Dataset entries
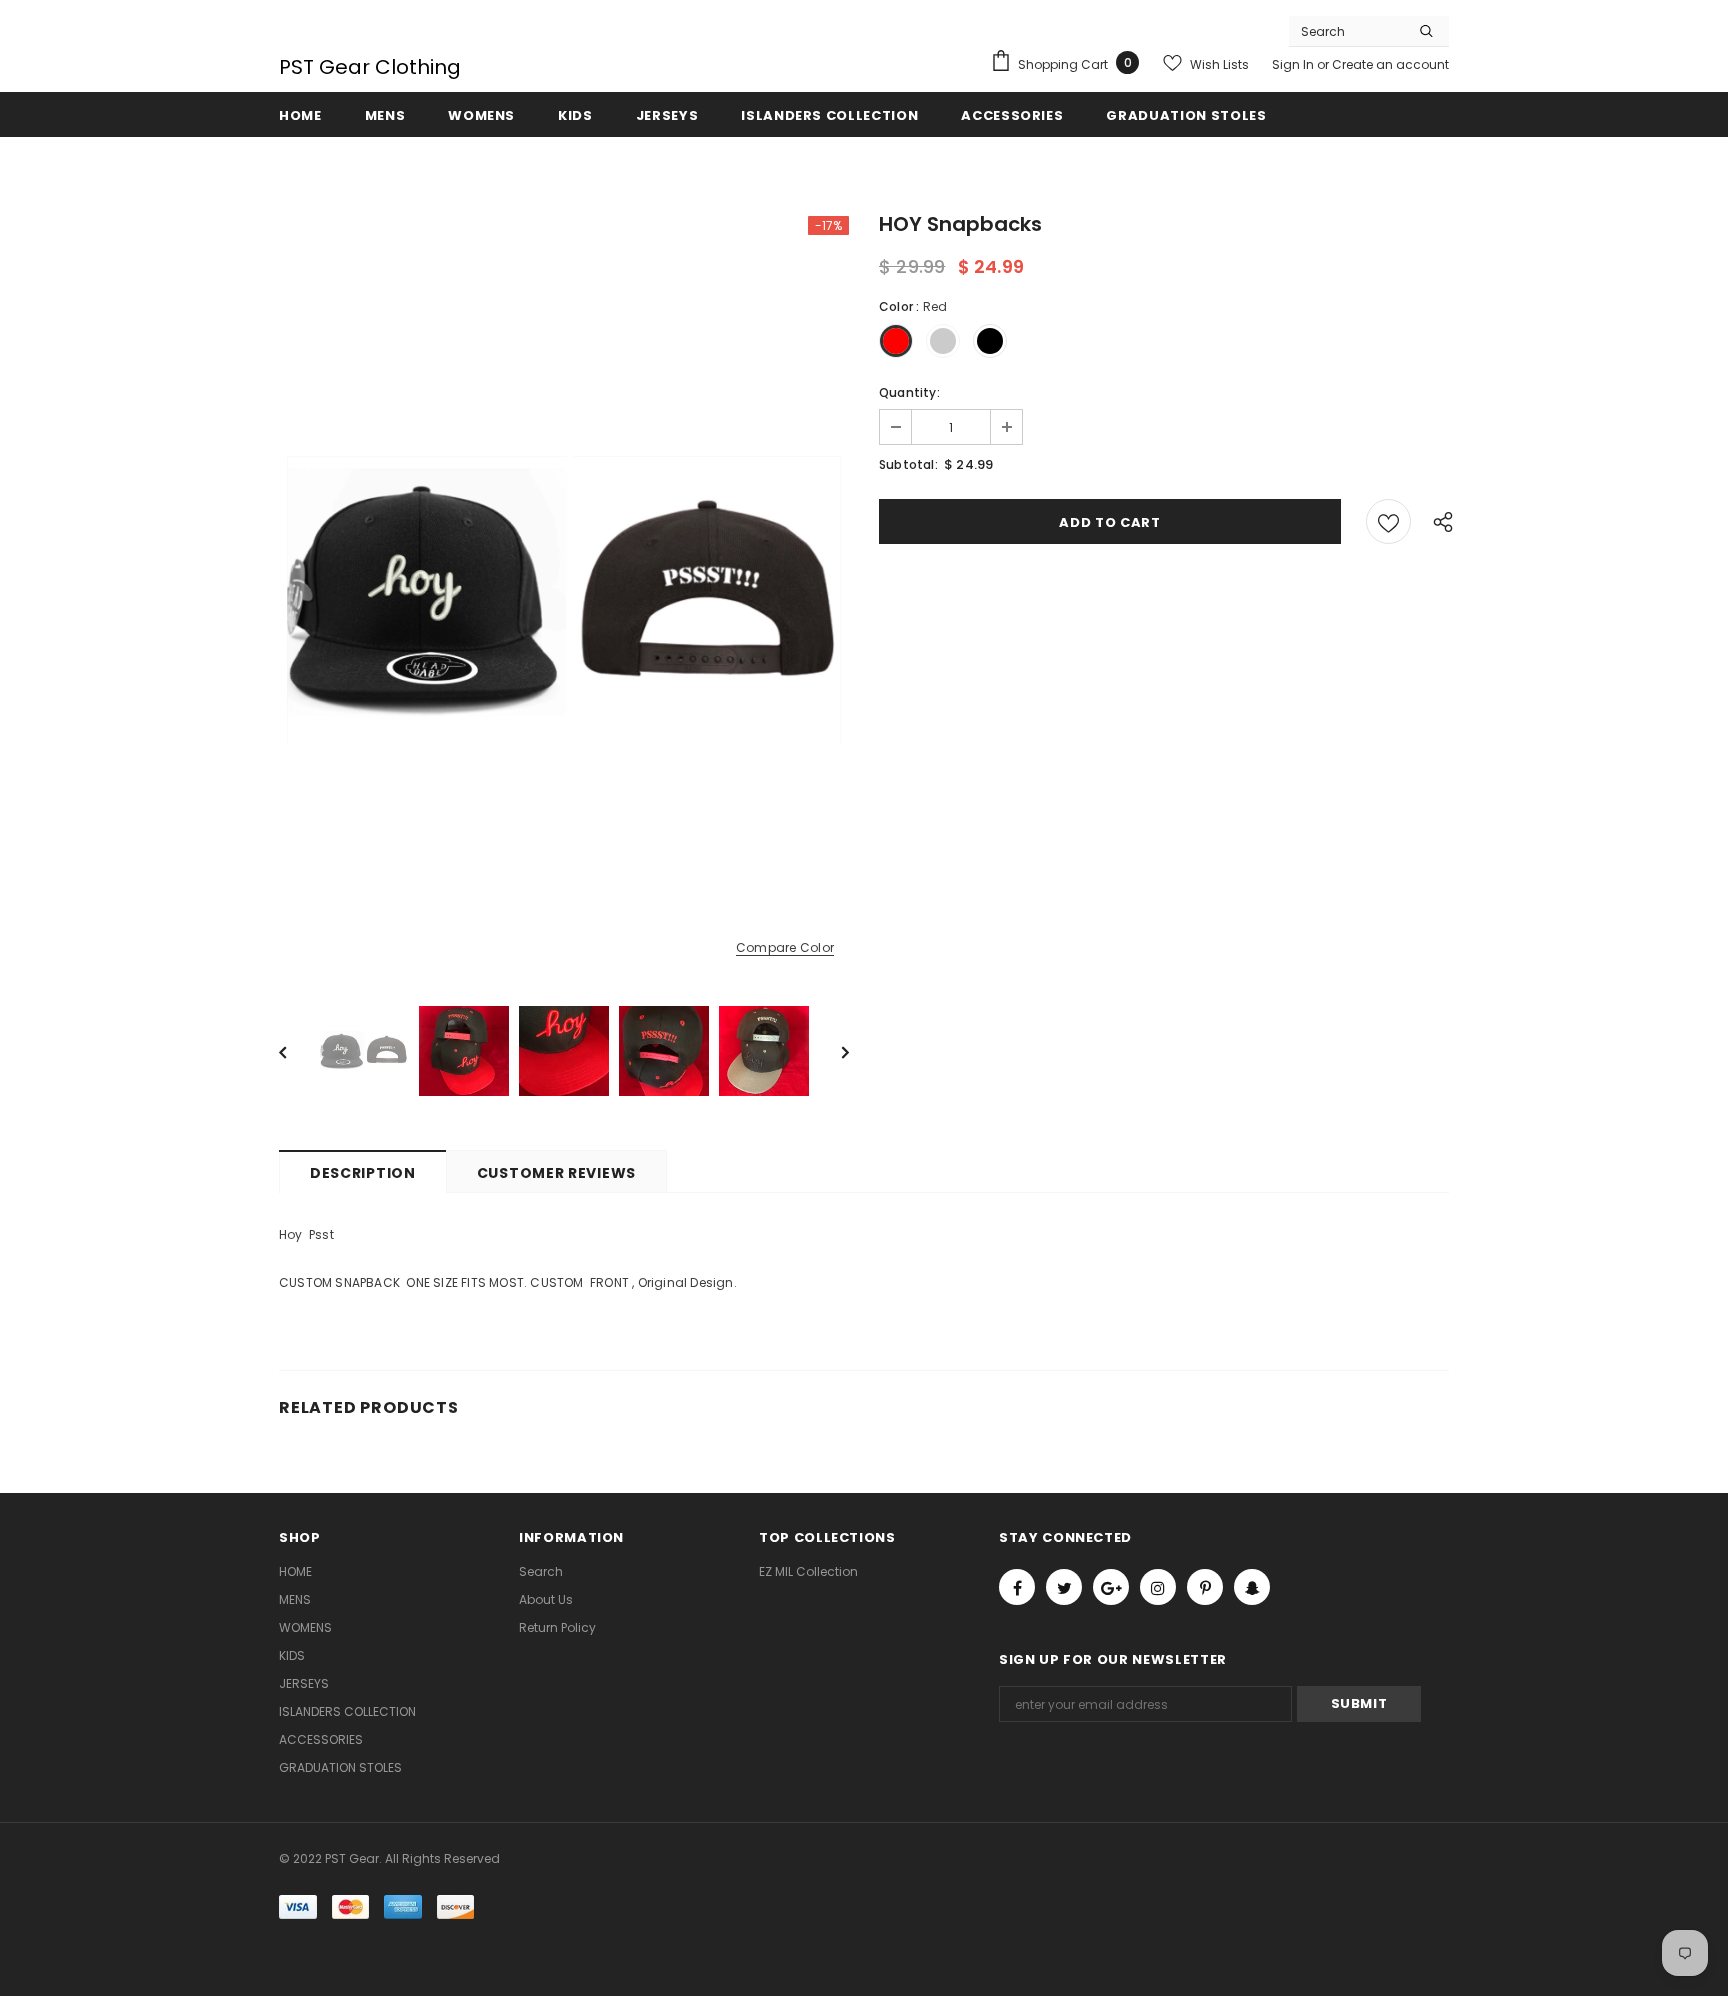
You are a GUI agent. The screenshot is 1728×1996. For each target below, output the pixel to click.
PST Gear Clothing (370, 67)
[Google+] (1111, 1587)
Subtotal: (908, 464)
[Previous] (297, 1051)
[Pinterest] (1205, 1587)
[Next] (831, 1051)
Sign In (1294, 64)
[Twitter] (1064, 1587)
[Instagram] (1158, 1587)
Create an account (1390, 64)
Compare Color (785, 948)
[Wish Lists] (1388, 521)
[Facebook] (1017, 1587)
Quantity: (909, 392)
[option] (564, 596)
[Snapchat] (1252, 1587)
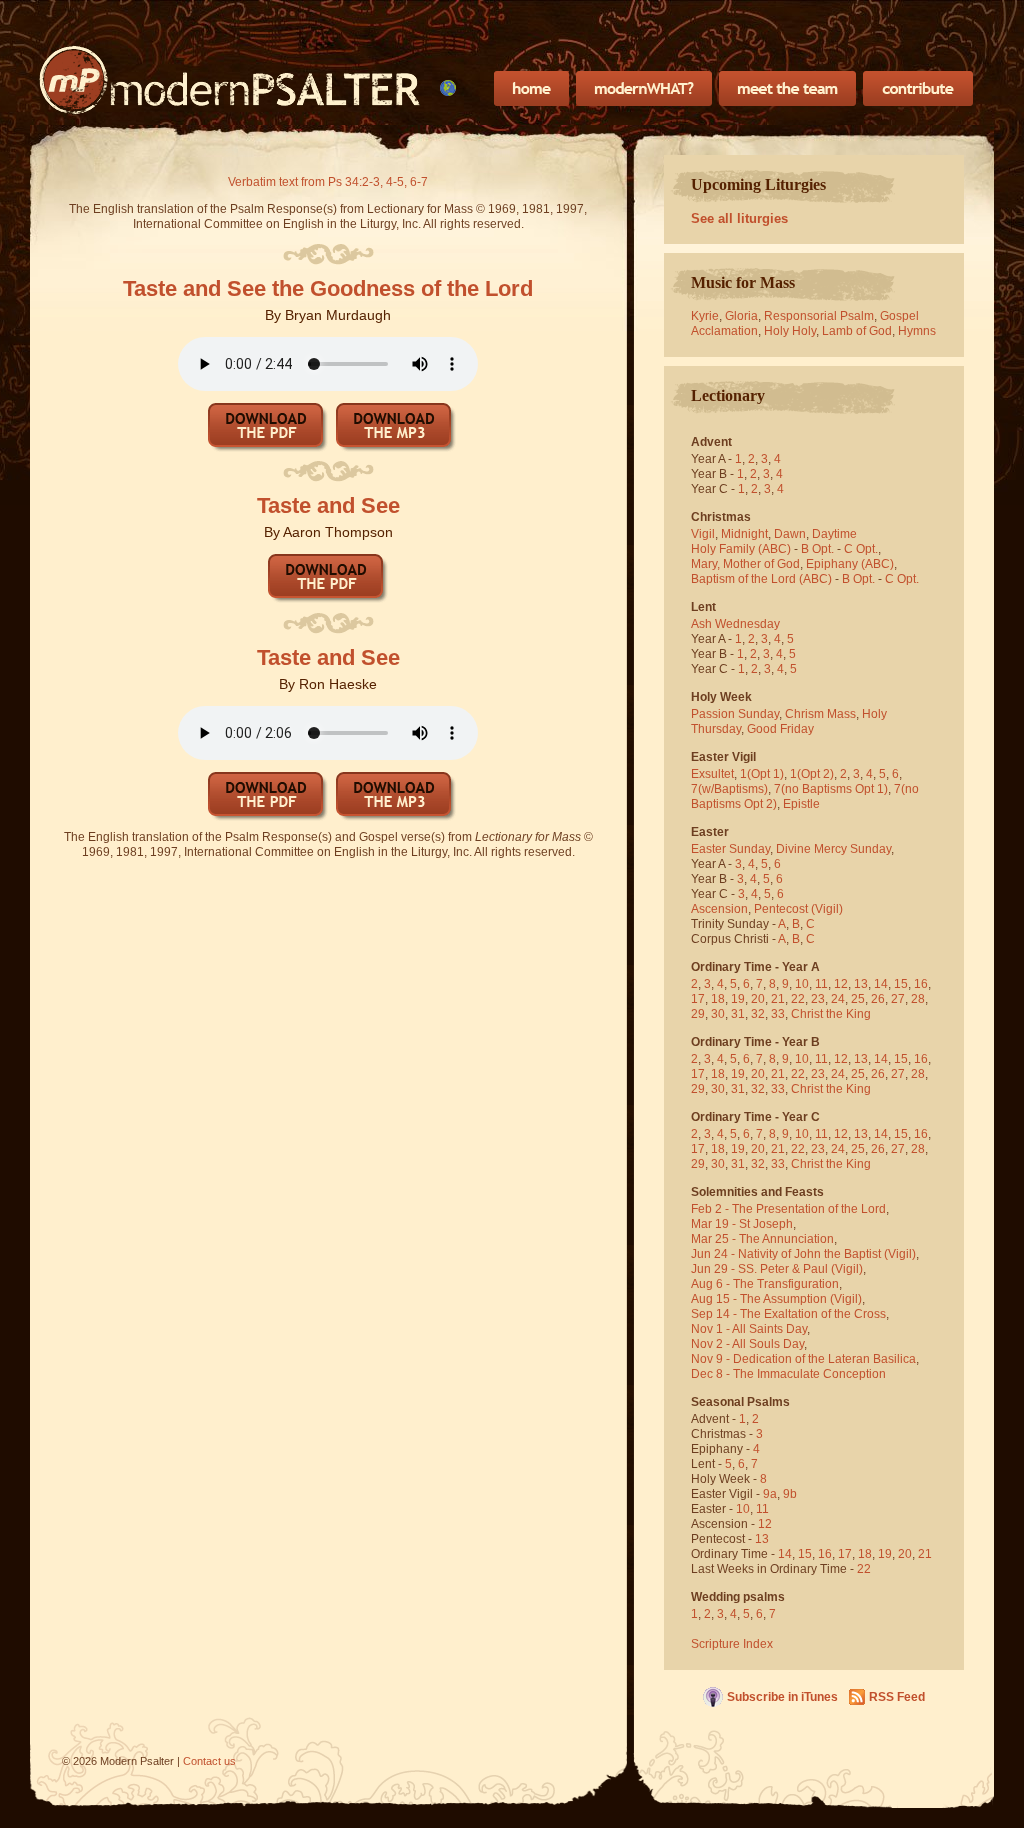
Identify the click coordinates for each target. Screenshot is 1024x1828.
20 (758, 999)
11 (821, 984)
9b (790, 1494)
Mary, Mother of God (745, 564)
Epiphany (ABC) (850, 564)
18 (718, 999)
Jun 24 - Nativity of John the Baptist (786, 1254)
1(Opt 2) (812, 774)
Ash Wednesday (735, 624)
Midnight (744, 534)
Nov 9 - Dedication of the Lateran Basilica (803, 1359)
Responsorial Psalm (819, 316)
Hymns (917, 331)
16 (921, 984)
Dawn (790, 534)
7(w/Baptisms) (729, 789)
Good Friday (780, 729)
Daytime (834, 534)
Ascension (719, 909)
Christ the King (831, 1014)
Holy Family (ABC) (741, 549)
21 (778, 999)
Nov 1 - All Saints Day (749, 1329)
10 (802, 984)
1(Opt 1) (762, 774)
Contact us (209, 1761)
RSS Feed (897, 1697)
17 (698, 999)
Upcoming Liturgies (758, 184)
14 (881, 984)
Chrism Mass (820, 714)
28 (918, 999)
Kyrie (705, 316)
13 (861, 984)
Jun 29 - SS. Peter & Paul (759, 1269)
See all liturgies (739, 218)
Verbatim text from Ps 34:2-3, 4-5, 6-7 (328, 182)
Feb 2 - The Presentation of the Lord (788, 1209)
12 (841, 984)
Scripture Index (732, 1644)
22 (798, 999)
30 (718, 1014)
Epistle (801, 804)
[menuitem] (448, 88)
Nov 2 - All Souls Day (747, 1344)
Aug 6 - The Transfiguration (765, 1284)
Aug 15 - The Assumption (759, 1299)
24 (838, 999)
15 (901, 984)
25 (858, 999)
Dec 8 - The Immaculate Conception (788, 1374)
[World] (448, 88)
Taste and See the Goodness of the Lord (328, 288)
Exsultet (712, 774)
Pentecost (781, 909)
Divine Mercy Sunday (833, 849)
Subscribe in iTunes (782, 1697)
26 (878, 999)
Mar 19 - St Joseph (742, 1224)
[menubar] (448, 88)
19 (738, 999)
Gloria (741, 316)
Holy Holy (790, 331)
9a (770, 1494)
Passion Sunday (735, 714)
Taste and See (328, 505)
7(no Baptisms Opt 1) (831, 789)
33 (778, 1014)
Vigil (703, 534)
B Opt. (817, 549)
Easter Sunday (730, 849)
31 (738, 1014)
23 (818, 999)
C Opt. (861, 549)
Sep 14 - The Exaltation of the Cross (788, 1314)
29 (698, 1014)
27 (898, 999)
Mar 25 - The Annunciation (762, 1239)
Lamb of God (857, 331)
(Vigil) (827, 909)
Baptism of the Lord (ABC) (761, 579)
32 (758, 1014)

• [What is required]: The expected output is the lines from the one holding "[menubar] (448, 88)" through the last line of the data, exactly as they appear, with nothing before or after.

• [Exercise answer]:
[menubar] (448, 88)
19 (738, 999)
Gloria (741, 316)
Holy Holy (790, 331)
9a (770, 1494)
Passion Sunday (735, 714)
Taste and See (328, 505)
7(no Baptisms Opt 1) (831, 789)
33 (778, 1014)
Vigil (703, 534)
B Opt. (817, 549)
Easter Sunday (730, 849)
31 (738, 1014)
23 (818, 999)
C Opt. (861, 549)
Sep 14 - The Exaltation of the Cross (788, 1314)
29 (698, 1014)
27 (898, 999)
Mar 25 - The Annunciation (762, 1239)
Lamb of God (857, 331)
(Vigil) (827, 909)
Baptism of the Lord (ABC) (761, 579)
32 (758, 1014)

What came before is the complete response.